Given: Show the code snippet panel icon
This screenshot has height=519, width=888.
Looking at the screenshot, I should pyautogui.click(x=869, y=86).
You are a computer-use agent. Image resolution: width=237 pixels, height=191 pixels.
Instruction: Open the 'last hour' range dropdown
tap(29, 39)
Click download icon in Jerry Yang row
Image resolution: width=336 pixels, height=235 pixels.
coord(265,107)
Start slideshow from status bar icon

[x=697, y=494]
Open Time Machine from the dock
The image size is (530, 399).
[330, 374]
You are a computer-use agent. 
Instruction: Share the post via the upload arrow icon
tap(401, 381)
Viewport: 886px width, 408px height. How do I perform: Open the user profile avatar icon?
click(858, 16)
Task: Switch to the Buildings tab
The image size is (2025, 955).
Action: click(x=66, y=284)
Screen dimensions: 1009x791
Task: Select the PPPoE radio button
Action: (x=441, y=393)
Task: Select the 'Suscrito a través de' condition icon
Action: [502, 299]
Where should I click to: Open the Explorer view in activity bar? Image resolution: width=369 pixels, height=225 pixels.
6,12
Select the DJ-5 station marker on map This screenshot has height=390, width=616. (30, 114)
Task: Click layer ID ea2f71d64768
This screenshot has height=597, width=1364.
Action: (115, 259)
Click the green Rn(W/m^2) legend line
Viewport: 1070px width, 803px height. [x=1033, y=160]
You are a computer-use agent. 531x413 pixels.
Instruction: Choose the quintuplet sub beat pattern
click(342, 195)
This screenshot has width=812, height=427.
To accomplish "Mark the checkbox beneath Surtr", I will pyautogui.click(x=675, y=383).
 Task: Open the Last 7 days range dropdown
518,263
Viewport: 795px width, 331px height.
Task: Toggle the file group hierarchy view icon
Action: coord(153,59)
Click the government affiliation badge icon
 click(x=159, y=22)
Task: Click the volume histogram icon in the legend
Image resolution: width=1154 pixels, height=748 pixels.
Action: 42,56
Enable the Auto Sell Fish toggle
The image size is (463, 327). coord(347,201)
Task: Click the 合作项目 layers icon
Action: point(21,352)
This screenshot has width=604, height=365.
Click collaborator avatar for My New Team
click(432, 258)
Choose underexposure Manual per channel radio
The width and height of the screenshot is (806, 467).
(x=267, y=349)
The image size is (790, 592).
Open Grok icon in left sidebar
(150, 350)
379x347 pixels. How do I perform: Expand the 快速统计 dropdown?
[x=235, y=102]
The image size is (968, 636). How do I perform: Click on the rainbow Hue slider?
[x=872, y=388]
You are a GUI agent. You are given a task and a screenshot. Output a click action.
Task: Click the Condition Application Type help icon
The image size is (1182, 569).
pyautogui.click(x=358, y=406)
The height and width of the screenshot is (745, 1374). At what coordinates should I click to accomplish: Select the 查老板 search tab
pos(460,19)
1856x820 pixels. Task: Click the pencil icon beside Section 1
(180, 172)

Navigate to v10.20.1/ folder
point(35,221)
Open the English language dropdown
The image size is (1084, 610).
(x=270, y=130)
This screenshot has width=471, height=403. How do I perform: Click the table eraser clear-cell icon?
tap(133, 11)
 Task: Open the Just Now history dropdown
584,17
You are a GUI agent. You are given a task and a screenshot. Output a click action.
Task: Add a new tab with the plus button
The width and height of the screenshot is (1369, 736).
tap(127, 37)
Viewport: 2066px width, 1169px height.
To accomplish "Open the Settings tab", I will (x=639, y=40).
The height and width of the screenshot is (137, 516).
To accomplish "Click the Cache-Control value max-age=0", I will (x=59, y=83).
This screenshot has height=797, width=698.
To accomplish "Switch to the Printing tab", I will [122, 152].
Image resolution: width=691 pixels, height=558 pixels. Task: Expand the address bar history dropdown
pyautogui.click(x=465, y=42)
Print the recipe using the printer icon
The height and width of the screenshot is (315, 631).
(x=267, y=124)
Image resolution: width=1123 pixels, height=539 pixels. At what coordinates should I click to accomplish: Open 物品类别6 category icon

## What you will do
Could you reproduce all of the records above word for word?

## Task solution
Given: Show the code snippet panel icon
This screenshot has height=519, width=888.
Looking at the screenshot, I should pyautogui.click(x=869, y=86).
You are a computer-use agent. Image resolution: width=237 pixels, height=191 pixels.
Instruction: Open the 'last hour' range dropdown
tap(29, 39)
Click download icon in Jerry Yang row
Image resolution: width=336 pixels, height=235 pixels.
coord(265,107)
Start slideshow from status bar icon

[x=697, y=494]
Open Time Machine from the dock
The image size is (530, 399).
[330, 374]
You are a computer-use agent. 
Instruction: Share the post via the upload arrow icon
tap(401, 381)
Viewport: 886px width, 408px height. How do I perform: Open the user profile avatar icon?
click(858, 16)
Task: Switch to the Buildings tab
The image size is (2025, 955).
Action: click(x=66, y=284)
Screen dimensions: 1009x791
Task: Select the PPPoE radio button
Action: (x=441, y=393)
Task: Select the 'Suscrito a través de' condition icon
Action: [502, 299]
Where should I click to: Open the Explorer view in activity bar? Image resolution: width=369 pixels, height=225 pixels.
6,12
Select the DJ-5 station marker on map This screenshot has height=390, width=616. (30, 114)
Task: Click layer ID ea2f71d64768
This screenshot has height=597, width=1364.
Action: (115, 259)
Click the green Rn(W/m^2) legend line
Viewport: 1070px width, 803px height. [x=1033, y=160]
You are a computer-use agent. 531x413 pixels.
Instruction: Choose the quintuplet sub beat pattern
click(342, 195)
This screenshot has width=812, height=427.
To accomplish "Mark the checkbox beneath Surtr", I will pyautogui.click(x=675, y=383).
 Task: Open the Last 7 days range dropdown
518,263
Viewport: 795px width, 331px height.
Task: Toggle the file group hierarchy view icon
Action: coord(153,59)
Click the government affiliation badge icon
 click(x=159, y=22)
Task: Click the volume histogram icon in the legend
Image resolution: width=1154 pixels, height=748 pixels.
Action: 42,56
Enable the Auto Sell Fish toggle
The image size is (463, 327). coord(347,201)
Task: Click the 合作项目 layers icon
Action: point(21,352)
This screenshot has width=604, height=365.
Click collaborator avatar for My New Team
click(432, 258)
Choose underexposure Manual per channel radio
The width and height of the screenshot is (806, 467).
(x=267, y=349)
The image size is (790, 592).
Open Grok icon in left sidebar
(150, 350)
379x347 pixels. How do I perform: Expand the 快速统计 dropdown?
[x=235, y=102]
The image size is (968, 636). How do I perform: Click on the rainbow Hue slider?
[x=872, y=388]
You are a GUI agent. You are given a task and a screenshot. Output a click action.
Task: Click the Condition Application Type help icon
The image size is (1182, 569).
pyautogui.click(x=358, y=406)
The height and width of the screenshot is (745, 1374). At what coordinates should I click to accomplish: Select the 查老板 search tab
pos(460,19)
1856x820 pixels. Task: Click the pencil icon beside Section 1
(180, 172)

Navigate to v10.20.1/ folder
point(35,221)
Open the English language dropdown
The image size is (1084, 610).
(x=270, y=130)
This screenshot has width=471, height=403. How do I perform: Click the table eraser clear-cell icon?
tap(133, 11)
 Task: Open the Just Now history dropdown
584,17
You are a GUI agent. You are given a task and a screenshot. Output a click action.
Task: Add a new tab with the plus button
The width and height of the screenshot is (1369, 736).
tap(127, 37)
Viewport: 2066px width, 1169px height.
To accomplish "Open the Settings tab", I will (x=639, y=40).
The height and width of the screenshot is (137, 516).
To accomplish "Click the Cache-Control value max-age=0", I will (x=59, y=83).
This screenshot has height=797, width=698.
To accomplish "Switch to the Printing tab", I will [122, 152].
Image resolution: width=691 pixels, height=558 pixels. Task: Expand the address bar history dropdown
pyautogui.click(x=465, y=42)
Print the recipe using the printer icon
The height and width of the screenshot is (315, 631).
(x=267, y=124)
Image resolution: width=1123 pixels, height=539 pixels. At what coordinates should I click to accomplish: Open 物品类别6 category icon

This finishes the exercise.